October 11, 2023

Amidst a world drowning in single-use plastics, UN Environment Chief Andersen sounds the battle cry: "Humanity cannot just recycle its way out of the mess!".

During an interview at UN HQ in New York City on 21st Sep 2023, she called for a total rethink about the way we use plastics.

So, apparently recycling isn't gonna save us. Bummer.

But why not, you ask.

What's the problem with single-use plastic bottles if we recycle them? Aren't we doing our part by putting them in the recycling bin?

You're absolutely right, recycling is a good thing. But here's the simple truth: it's not enough to solve our problems with plastic bottles. Annual production of plastics has more than doubled in the past 20 years, to reach 460 million tonnes. It could triple by 2060 if nothing changes.

So, to truly make an impact, we must look beyond recycling bins and rethink our plastic addiction from the ground up.

If we recycle the plastic we use, is that not enough to stop plastic pollution?

You've asked an excellent question and your perspective makes sense.

We've been bombarded with green chasing arrows, making us play a never-ending game of Tetris with our trash. We're convinced recycling is the answer, and while sorting our plastic waste we feel like we're contributing to a cleaner environment.

True, recycling plastics can prevent incineration or landfilling, reducing toxic pollution that can harm both our health and climate. And PET - that #1 resin code you often see on plastic bottles, is one of the most recycled plastics and can indeed have a second life.

All positives, right?

Recycling Realities

In reality however, only 10% of all plastic waste gets recycled. What's more, plastic doesn't have an infinite recycling superpower either; some plastics can't be recycled at all, while others can only go through the recycling process 2-3 times.
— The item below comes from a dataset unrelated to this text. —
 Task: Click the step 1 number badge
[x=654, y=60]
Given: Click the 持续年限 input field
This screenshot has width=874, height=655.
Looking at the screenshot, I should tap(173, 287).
And there are countless more hurdles on the road to recycling success:

  1. It depends on our participation, from proper sorting to disposal of plastics. In 2022 in The Netherlands, 58% of the small (0.5L) bottles were returned to a collection point. Wow, that's more than half, you might think. But it means that 1 million bottles a day were disposed of elsewhere, and that's in our tiny little country alone!

  2. The sheer volume being produced has become unmanageable and unprofitable for our infrastructures. We produce so much plastic waste in Western countries that we illegally ship and dump it in foreign countries.

  3. It's a complex, costly (virgin plastic is cheaper) and energy-intensive process. Even Lego, our beloved childhood hero, found that using recycled PET didn't reduce carbon emissions due to the complicated production process.

I hear you think: if even toy giant Lego can't crack the code for sustainable bricks, how on earth are we supposed to make a dent?

Well, what if we took a different tack and reimagined our relationship with single-use plastic?

Redefining Our Plastic Affair

The most potent tool against plastic pollution isn't recycling - it's to stop producing and using wasteful plastics in the first place. Andersen urges to start with eliminating single-use plastics for mindless packaging.

And we can play our part right at home: we can reduce our reliance on single-use plastics, seeking alternatives, and opting for refillable and reusable options.

Luckily, one striking alternative to the single-use plastic bottle dilemma is right under our noses: tap water. In Europe, it's a safe, sustainable, and readily available option that's often overlooked.

So, let's rethink our plastic habits, ditch packaged water and embrace tap water!

Here's your bold call to action: Get a reusable bottle, carry it everywhere, refill for massive impact, and personally prevent 40 SUP bottles a year from existing*!

Not bad, considering it's just YOU making 1 minor behavioural change. Well done.